» **Source document**:
David Freedman: Mr. Google Eyes, Danny Barker, Earl Turbinton aka the African Cowboy, Joe Jones, Ernie K-Doe, Earl King, Eddie Bo, Snooks Eaglin, Dr. John, Allen Toussaint and though he wasn’t a musician, Ray Dolby who couldn’t believe that all this magic was coming from such a funky space.

Maryse Dejean: I walked in there one day when they had just renovated the Perseverance Hall next door, and there was some sort of inaugural event or ribbon cutting ceremony. And I opened the door to go into the studio and sitting right there in the reception area was Earth Wind & Fire.

George Benson came through, and Billy Dee Williams, and Dionne Warwick. And they were all really fascinated by WWOZ, they all loved WWOZ.

Bob Dylan: WWOZ was the kind of station I used to listen to late at night growing up, and it brought me back to the trials of my youth and touched the spirit of it. Back then when something was wrong the radio could lay hands on you and you’d be all right…

Maryse Dejean: Allen Toussaint would come by, and one evening, because they locked the St. Philip Street gate when it started to get darker, and Allen had parked his Rolls Royce outside the gate. When he finished his interview on Billy Delle’s show and came out, the gate was already locked! And I happened to be there working late, and he said, “Oh, can you help me? The gate is closed!” So I said “Don’t worry,” and I called up security and they came and opened up the gate, and he was so grateful, and appreciative. He turned to me and said “Thank you so much! I’m Allen, by the way.”  And I said, “Yes sir, I know you’re Allen!”

» **Data section**:
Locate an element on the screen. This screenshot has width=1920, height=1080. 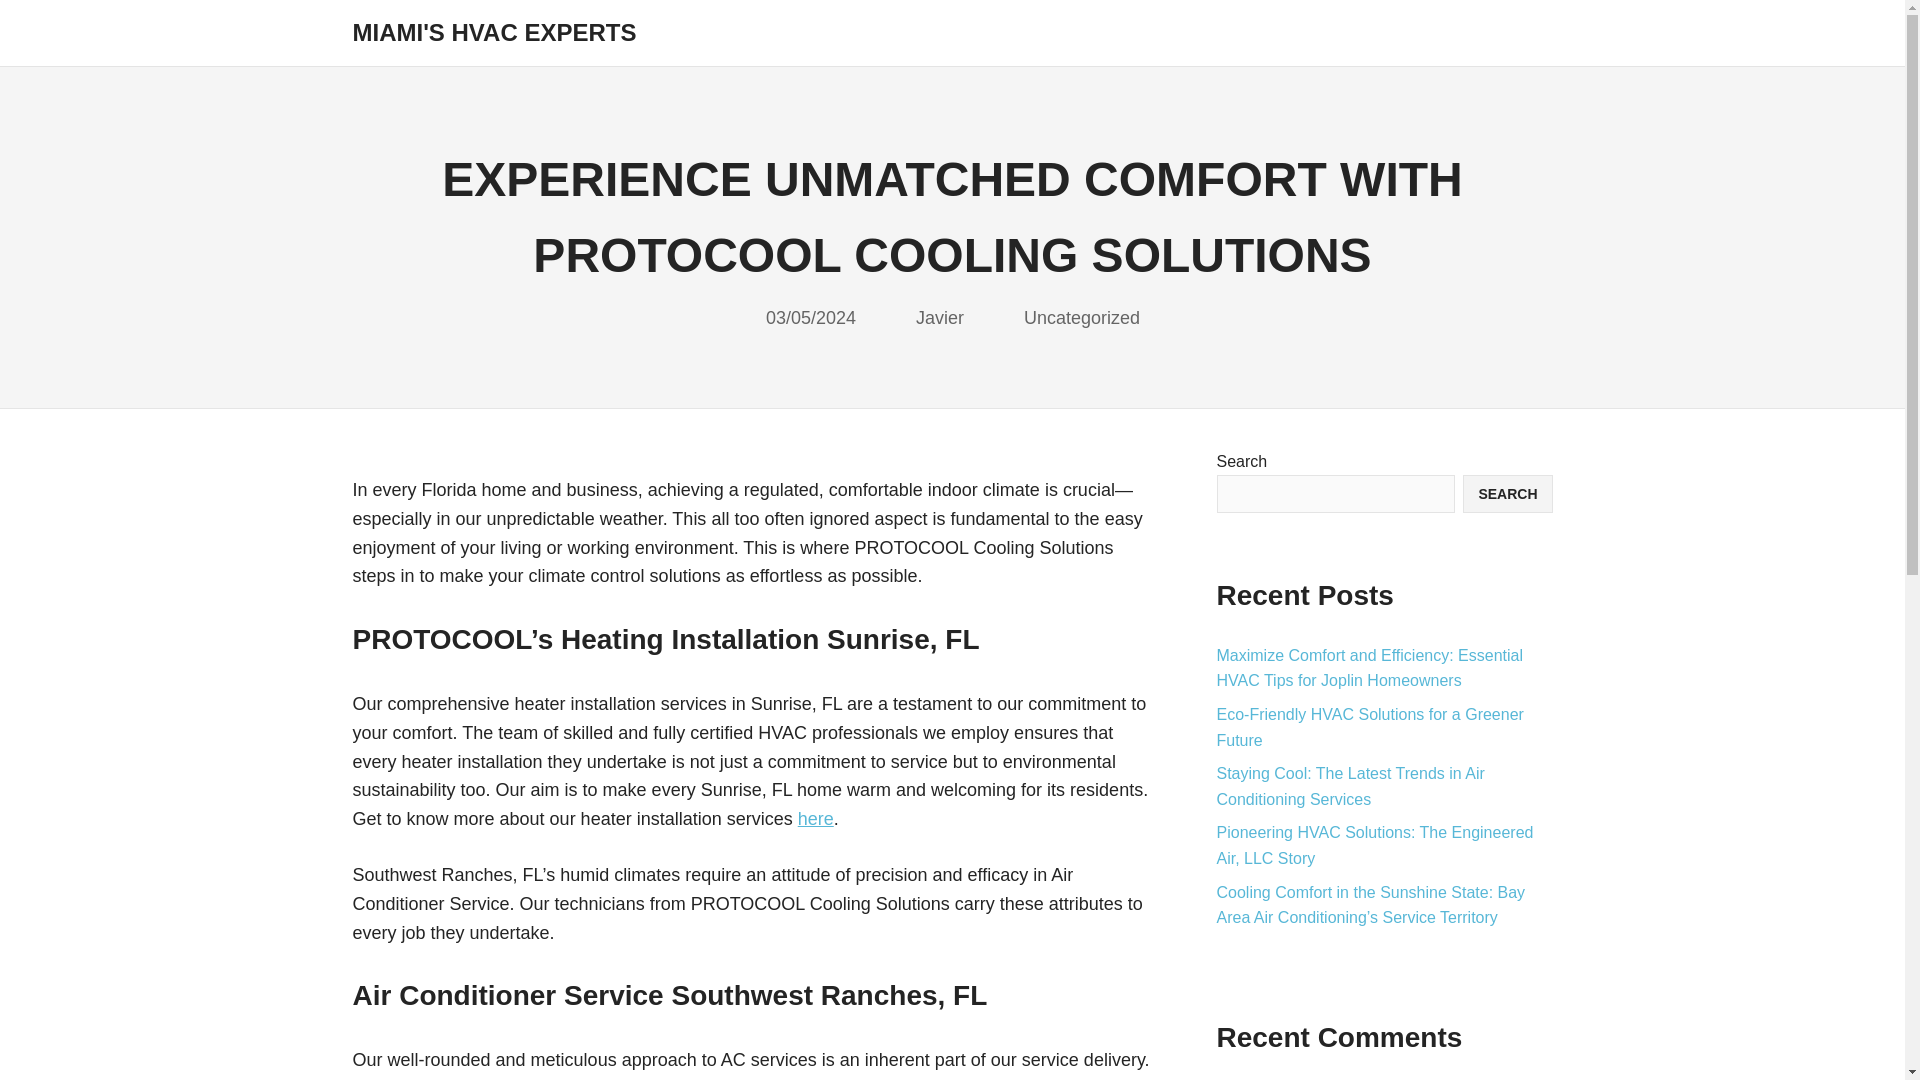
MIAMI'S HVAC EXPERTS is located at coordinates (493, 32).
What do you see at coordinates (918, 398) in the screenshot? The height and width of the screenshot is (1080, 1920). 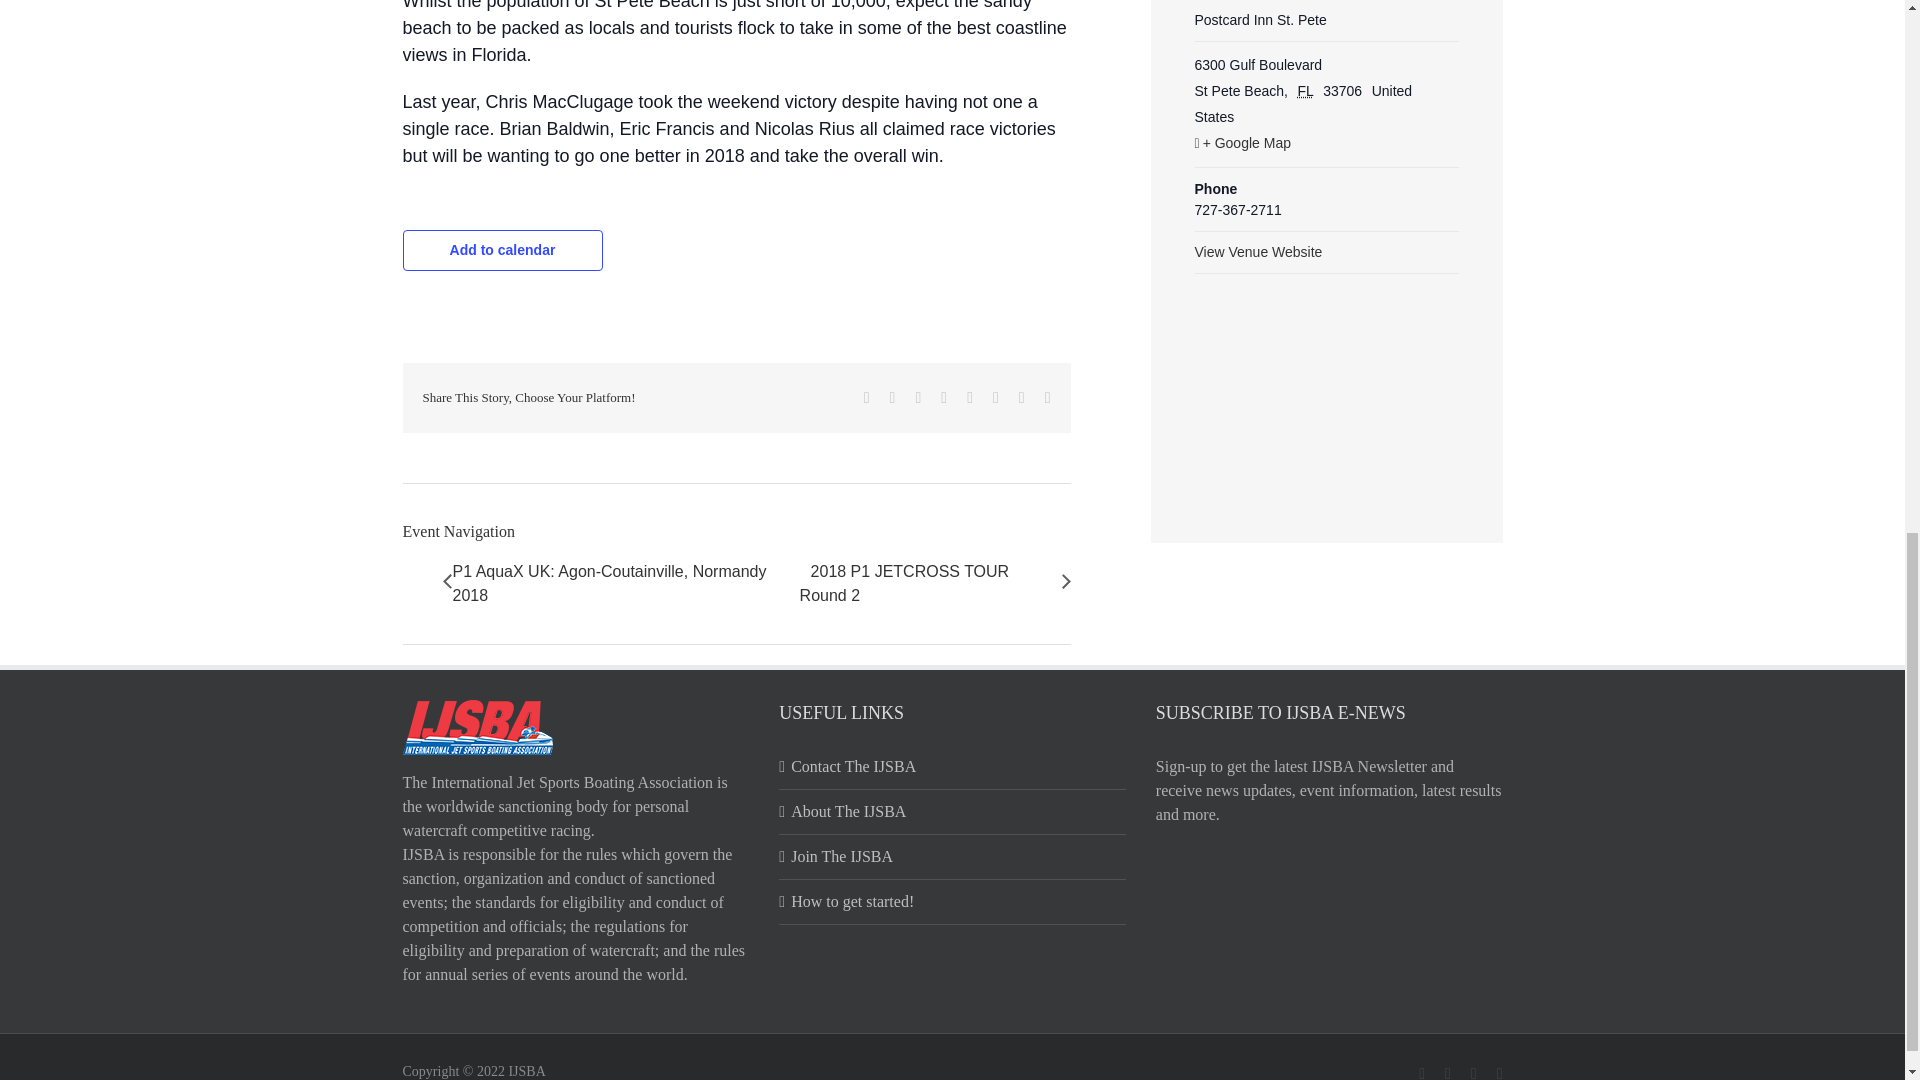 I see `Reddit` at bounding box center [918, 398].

» **Problems**:
a. In the WWOZ recollections, on whose show was Allen Toussaint interviewed the evening the gate was locked?
b. List every visitor that Maryse Dejean names in the WWOZ recollections as having come to the station.
c. Write the next part of the WWOZ recollections, picking up after the last line shown.
The material is not needed for any of this.

» **Final results**:
a. Billy Delle's show.

b. Earth Wind & Fire, George Benson, Billy Dee Williams, Dionne Warwick, Allen Toussaint

c.
The impact of Hurricane Katrina led to the demise of the Treehouse and to WWOZ’s relocation to the French Market. Click here to listen to a special episode of “New Orleans Calling” for a history of that period as told by DJs, musicians, and other members of the WWOZ family. The show is produced by George Ingmire and Dave Ankers.

Big D” Dennis Schaibly: You were able to walk through those doors and just leave everything, the rest of the world, outside.  And just immerse yourself in New Orleans music and leave all those troubles behind.